Saved entries
□ □ □ □ □ □ □
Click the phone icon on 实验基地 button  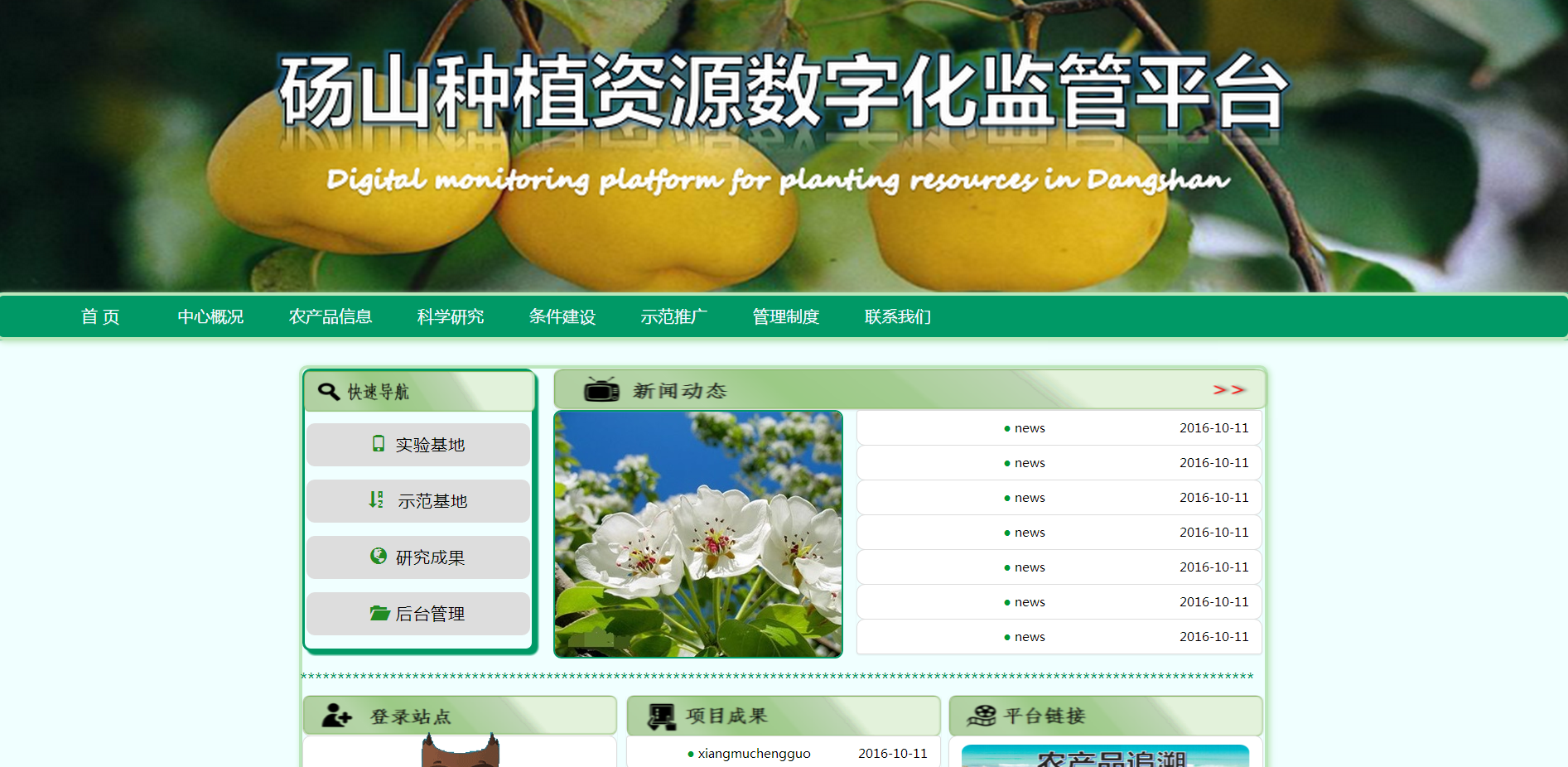tap(379, 444)
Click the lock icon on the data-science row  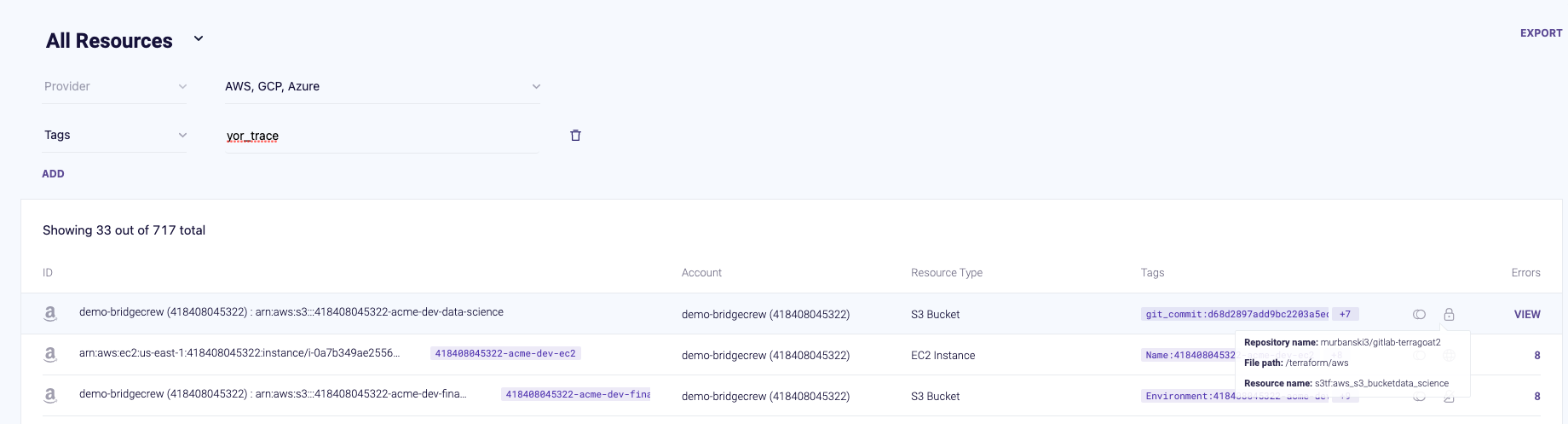[1449, 314]
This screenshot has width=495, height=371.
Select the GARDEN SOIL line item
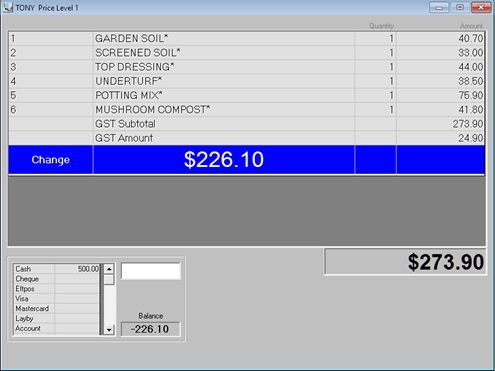point(247,39)
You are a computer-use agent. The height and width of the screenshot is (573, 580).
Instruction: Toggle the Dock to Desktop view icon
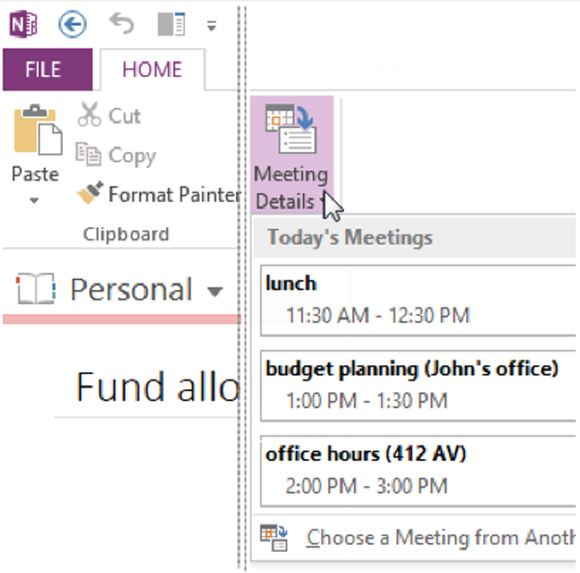(x=171, y=24)
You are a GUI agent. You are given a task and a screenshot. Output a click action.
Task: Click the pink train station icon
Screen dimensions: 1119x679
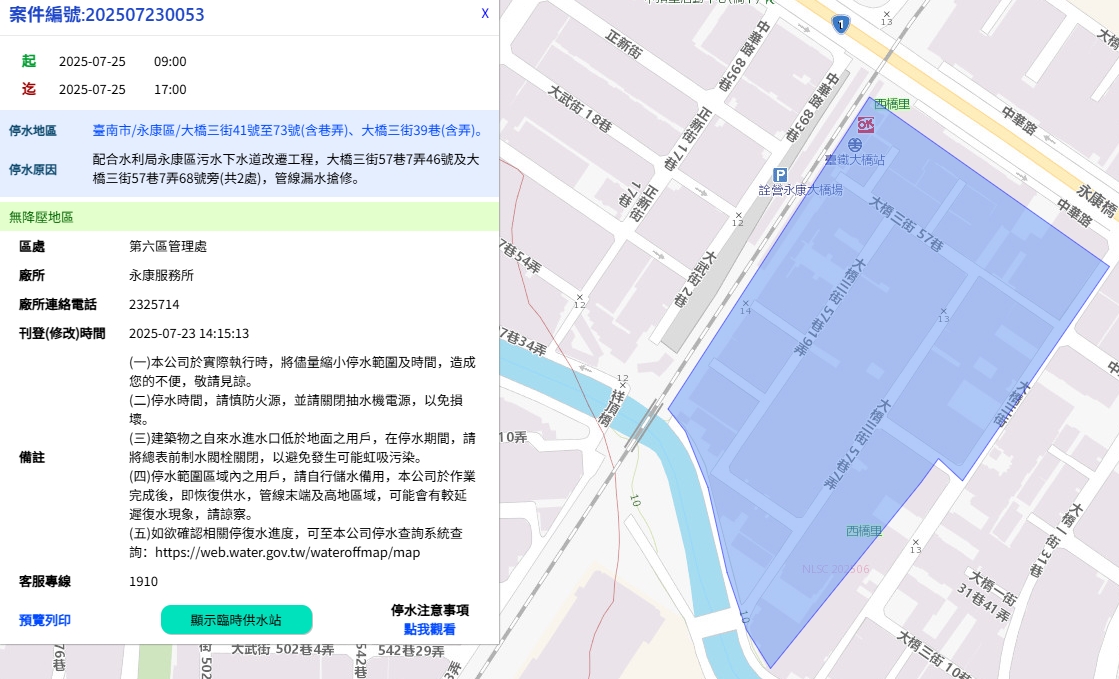coord(866,124)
□ □ □ □ □ □ □
### AIM
Copy the material starting at the line containing "This screenshot has width=495, height=371." and continuing through the end of the material, both ends included, keeping every line as it appears. Leave the pictures out of your answer.

### TASK ANSWER
This screenshot has width=495, height=371.
Select the GARDEN SOIL line item
point(247,39)
You are a computer-use agent. The height and width of the screenshot is (573, 580).
Instruction: Toggle the Dock to Desktop view icon
(x=171, y=24)
You are a GUI agent. You are given a task and a screenshot. Output a click action.
Task: Click the pink train station icon
Screen dimensions: 1119x679
coord(866,124)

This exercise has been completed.